Walmart is buying VIZIO for $2.3 billion to get quick access to some 18 million active accounts on its smart TVs, via a platform and TV operating system called SmartCast. That platform gives Walmart a way to reach consumers at scale on connected TVs, a medium that is rapidly overtaking more traditional linear broadcast/cable TV.

VIZIO’s platform already has more than 500 direct advertiser relationships, including many of the Fortune 500. There is very little money in the hardware sales side of the TV business, but lots in advertising. Advertising accounted for the majority of VIZIO’s gross profit.

SmartCast and the integration with Walmart’s vast amounts of data about shopping behaviors, both online and in-store, can be mashed up to contextually target shoppers at home as they’re watching streaming TV. It represents a way to better compete with Amazon’s so-called flywheel strategy of having media, ads and commerce through Prime Video and its Fire media players, Amazon ads and the mother of all online commerce sites.

Walmart has its core physical and digital selling platforms, and ads via Walmart connect. It does not have media, as Amazon does. It’s been speculated that Walmart could buy a media company or streaming platform to finish off its own flywheel.

It’s quite unlikely having a TV manufacturer in the company family – especially one that outsources the actual manufacturing – would have any bearing on what display technology gets used in Walmart stores for in-store digital media. They’re TVs, not pro displays, first of all. And second, in-store digital’s future is probably a lot more about stretched and ribbon displays and small form factor shelf-edge screens than it is about landscape-mode, TV-like displays that would eat up merchandising space or have to be suspended above the natural line of sight of shoppers.

It’s also important to understand that while retail media networks are getting a huge amount of attention these days, most of the spend goes to online and mobile, not to in-store screens.
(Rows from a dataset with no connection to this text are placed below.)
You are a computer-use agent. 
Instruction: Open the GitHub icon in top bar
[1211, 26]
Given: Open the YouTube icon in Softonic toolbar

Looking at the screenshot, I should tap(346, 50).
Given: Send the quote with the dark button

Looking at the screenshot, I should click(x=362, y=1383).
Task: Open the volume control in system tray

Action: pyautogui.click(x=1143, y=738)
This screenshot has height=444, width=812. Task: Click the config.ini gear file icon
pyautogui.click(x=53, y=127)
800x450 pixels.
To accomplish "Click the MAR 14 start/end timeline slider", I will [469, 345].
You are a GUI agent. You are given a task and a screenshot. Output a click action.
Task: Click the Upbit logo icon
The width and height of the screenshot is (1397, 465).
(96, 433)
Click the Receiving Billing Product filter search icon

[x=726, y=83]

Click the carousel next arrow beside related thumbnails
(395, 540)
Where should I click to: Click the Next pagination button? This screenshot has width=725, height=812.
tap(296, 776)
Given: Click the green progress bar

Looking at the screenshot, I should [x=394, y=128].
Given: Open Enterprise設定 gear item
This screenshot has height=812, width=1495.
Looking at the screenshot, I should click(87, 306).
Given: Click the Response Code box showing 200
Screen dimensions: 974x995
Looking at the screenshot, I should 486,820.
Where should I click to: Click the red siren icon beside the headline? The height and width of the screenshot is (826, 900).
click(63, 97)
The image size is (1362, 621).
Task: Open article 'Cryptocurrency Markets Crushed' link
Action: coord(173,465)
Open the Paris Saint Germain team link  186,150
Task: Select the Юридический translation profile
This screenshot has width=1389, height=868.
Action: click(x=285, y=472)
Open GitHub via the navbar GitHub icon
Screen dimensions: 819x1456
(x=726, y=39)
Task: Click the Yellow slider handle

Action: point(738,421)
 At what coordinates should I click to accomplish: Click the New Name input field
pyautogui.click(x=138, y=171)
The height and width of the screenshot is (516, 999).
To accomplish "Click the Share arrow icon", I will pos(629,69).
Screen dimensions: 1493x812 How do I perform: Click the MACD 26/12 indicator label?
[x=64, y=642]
However, when market leaders like Walmart make moves, others tend to follow (McDonald’s undoubtedly influenced wide adoption of digital menu boards and drive thru displays). The media proposition is increasingly compelling for screens in-store, with data from Nielsen and Placer.ai suggesting the big mass merchandisers ike Walmart and Target, and national grocery chains, have monthly unique audience counts that exceed or rival that of the four main US broadcasters, such as CBS and NBC.

Seeing Walmart get very serious about retail media will likely progress some conversations happening with other retailers and companies with the technologies that can make in-store digital happen.

My friends at content partners invidis have similar thoughts about this

  1. Wes Dixon says:

    I am rather surprised this type of acquisition has not happened until now… With all the major display manufacturers now sporting “Platforms” and “Active Users” or “Members” or “Accounts”… and with built-in media players and CMS, the opportunities for advertising are both obvious and ominous. For example, before every movie on Paramount+, there are commercials. For now they are cross-promoting within the streaming service, but that will change I’m guessing…and soon! The “new” viewing model is rapidly going back in time. Remember when they told us cable would not have commercials because you were already paying for that channel? How’d that work out for you?

  2. Craig says:

    Where does Vizio source it’s glass

    1. Dave Haynes says:

      from Googling … In total, eight companies, including AmTran Technology, Foxconn, BOE, Innolux, KIE, Tonly, TPV, and Zylux, make Vizio TVs within their facilities. Most notably, AmTran and Foxconn, manufacture over 60% of all Vizio TVs.